Published online by Cambridge University Press: 30 July 2009
De Officio Regis reveals what Wyclif believed to be the place and duty of the king in the postlapsarian world, and explains some aspects of his thought that were under-developed in De Civili Dominio. The title De Officio Regis may lead one to expect Wyclif to give a more recognizably practical description of kingship in the treatise than he does, but it is no “mirror of princes.” Wyclif was firmly committed to uncovering the connection between the a priori truth of divine justice and its created instantiations, and has scant interest in the daily mechanics of royal administration. The work follows De Ecclesia in Thomson's chronological ordering of the tractates of the Summa Theologie, and was written in mid-1379.

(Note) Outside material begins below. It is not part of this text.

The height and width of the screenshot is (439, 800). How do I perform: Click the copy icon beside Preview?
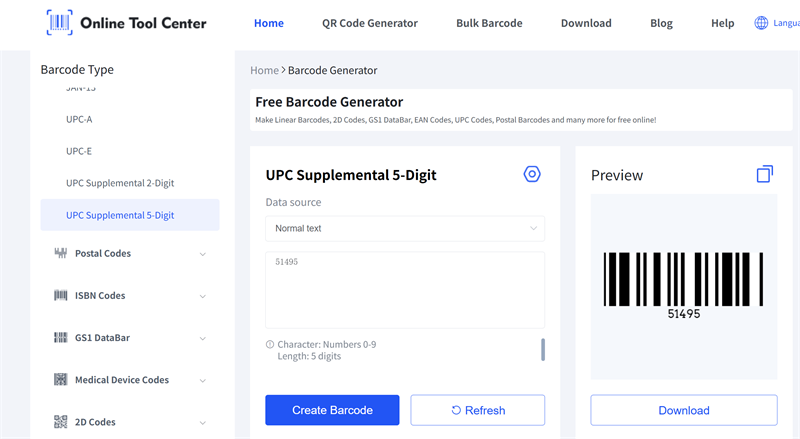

The treatise is divided into twelve chapters, of which the first five explain Wyclif's belief that secular monarchs are ordained by God to reform and hold temporal iurisdictio over the church. In the first chapter, Wyclif begins with God's having ordained two vicars in His church: a king acting as vicar of God the Father with final authority in all temporal matters, and a priest acting as Christ's vicar with final authority in spiritual affairs. That the king's authority is over temporalia, while the priest's is over spiritual matters means that the sacerdotal dignity is of a higher nature and superior to royal dignity. But this elevated authority does not translate into a temporal authority beyond the king's; in every temporal affair, the king's authority is complete.